The Search for Balance: New Priorities as a Working Mother

I’m no stranger to busy-ness. I work, I have a three year old son, and I’m studying for the PMP (Project Management Professional) exam, I’m planning a wedding, and planning a retreat.

Appropriately, the retreat is on …. balance.

Life Changes Make us Rethink Priorities
Balance has been that thing I’ve been searching for over the last three years. I had a child, and our lives changed. What once had been do-able (long hours, getting home after 8pm, working weekends) was no longer acceptable. I longed to spend time with my little Zoom.

Since the time he was very young, I had this achey feeling that each moment I didn’t spend with him was a moment that I would never get back, that I might miss little things, special things, and that when it was all said and done, no paycheck or bonus or plaque or LinkedIn endorsement would make up for any moment lost with my son.

It’s not that I stopped caring about work, but it’s that I started caring about something else.

And the search for balance was on.

Balance vs. Perfection
In the last few weeks I’ve been reading a lot about balance. I think one of my favorite takes on the topic is by the author Elizabeth Gilbert (of Eat, Pray, Love fame). She wrote the following on her Facebook page:

“We are constantly being told that we should be achieving balance — that we should somehow exquisitely be negotiating the relationships between our work lives, our home lives, our romantic lives, our health and well-being, our spiritual selves. You can’t read an interview with a famous woman these days that the journalist does not applaud her for having achieved BALANCE….and then if you turn the pages of that magazine, you will find ten more articles showing how you can achieve balance. too!

Be careful…

The word BALANCE has tilted dangerously close, I fear, to the word PERFECT — another word that women use as weapons against themselves and each other. …

That being the case, I dropped the myth of BALANCE a long time ago. (I buried it right next to PERFECT.) My life seems happiest — as I tried to explain to this young woman the other night — when I just surrender to the madness, and embrace the glorious mess that I am…and also when I embrace the glorious mess that everyone else is, and the glorious mess of the world itself.
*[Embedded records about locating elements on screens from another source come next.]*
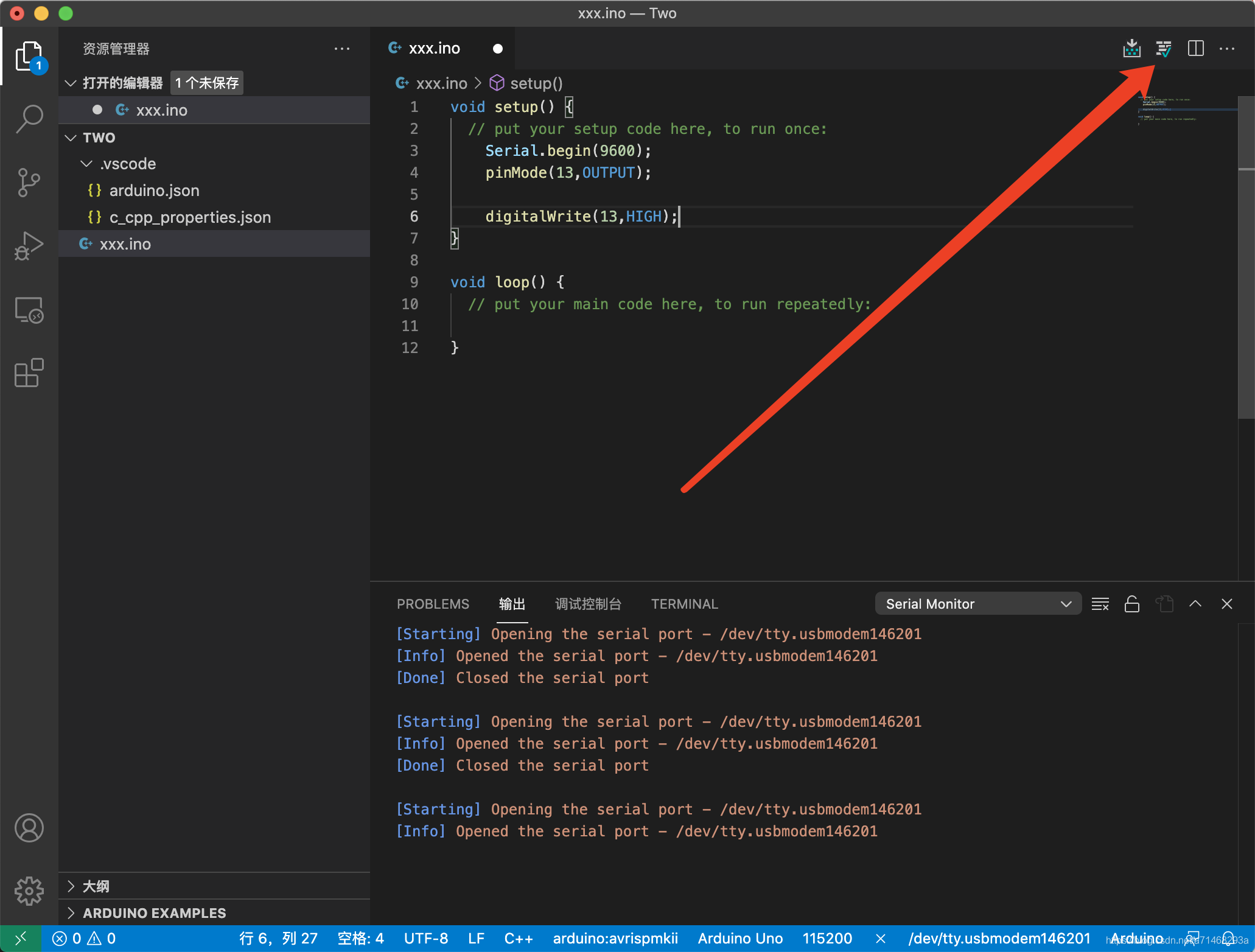The width and height of the screenshot is (1255, 952).
Task: Open the Serial Monitor output channel dropdown
Action: coord(977,604)
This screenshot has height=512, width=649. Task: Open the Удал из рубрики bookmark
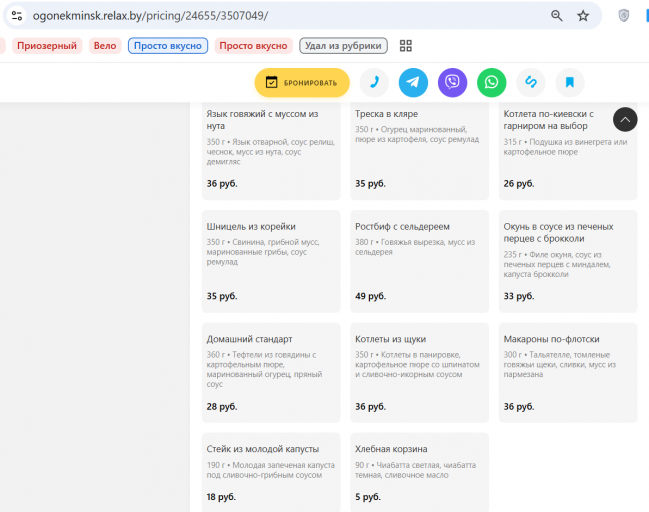(x=343, y=46)
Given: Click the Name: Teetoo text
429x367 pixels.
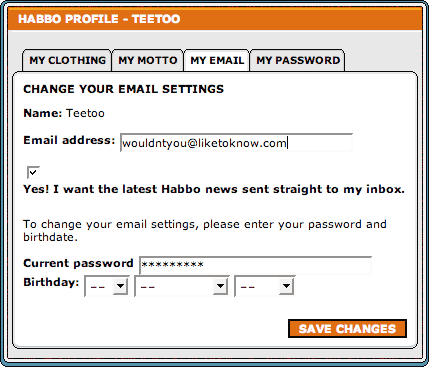Looking at the screenshot, I should pos(64,113).
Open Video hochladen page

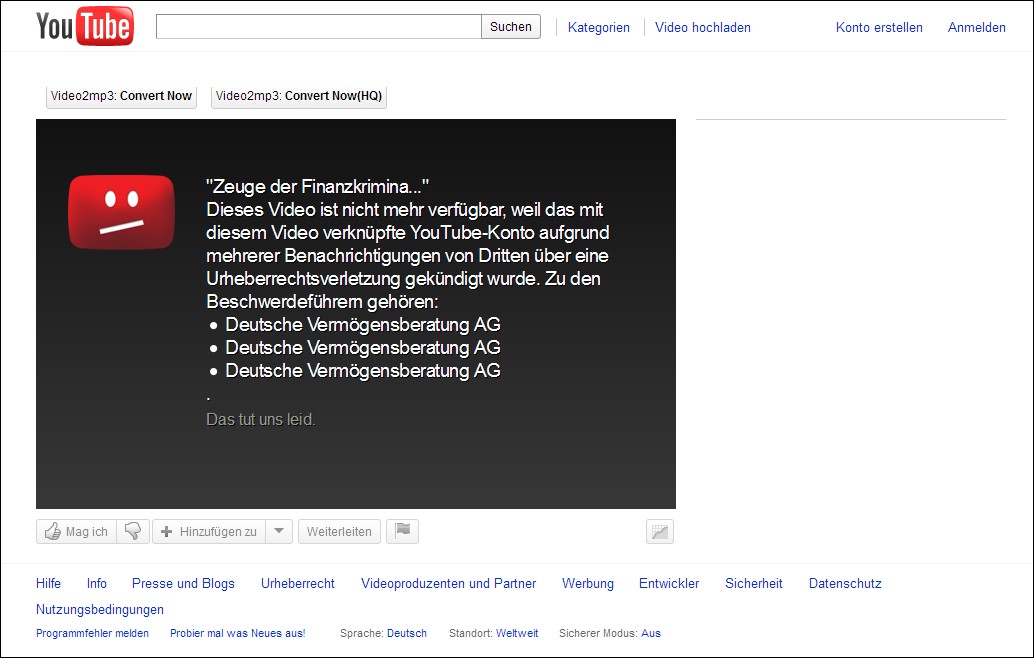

My life gets the most painful when I try to set the entire mess (myself other people, life itself) into order. “

I feel funny even copying her words because my goodness, it’s Elizabeth Gilbert, but I have to say this made me smile. And it made me think a whole lot about this elusive search for balance.

When we, as modern, amazing, delightfully smart men and women say that we want “balance” in our lives, are we actually saying that we want to be able to cram in all the stuff that we’re supposed to be doing, and making it look easy?

And what exactly is all the stuff we’re supposed to be doing? Having a clean house? An organized garage? A stocked and sparkling refrigerator? A full social calendar and exciting potlucks scheduled with our neighbors?

I don’t actually know anyone that lives like that. (Although Pinterest would have me think otherwise.) And here we are, like Ms Gilbert reflects, butting up on the ideals of “perfection,” strangely masked as “balance.”

Re-Balancing to Match New Priorities
But back to balance … I’m not sure I’d thought of balance in those terms before, but then again I kind of feel like this might be truer than I’d like to admit. As a new mom, I wanted to find a way to do “ALL THE THINGS,”  and my brain wasn’t coming to terms with the fact even from a time perspective, there was no way to do all of that.

And even more importantly, from a heart perspective, if I got really honest with myself, I didn’t really want to do all of those things anymore, because I had new priorities. I didn’t just want to be a part of the “moments” with my son, but I wanted to lay the foundation for a great family relationship with him. I wanted to be a part of his education, his routines, not a mother who worked hard and was rarely around.

For me, balance really does boil down to matching my priorities and desires with where and how I spend my time. It means that I need to be honest with myself about the things I want to do, and upfront about things that I don’t care about (or that no longer serve a purpose for me). 

And after reading Elizabeth’s words, I think the search for balance is also about letting go comparing myself or my family against an unattainable portrait of perfection. It will take a mindful and willful focus to let that go, for sure. 

How do you see balance in your life? What kinds of things have changed your priorities? Did you have to re-evaluate your definition of balance at that time?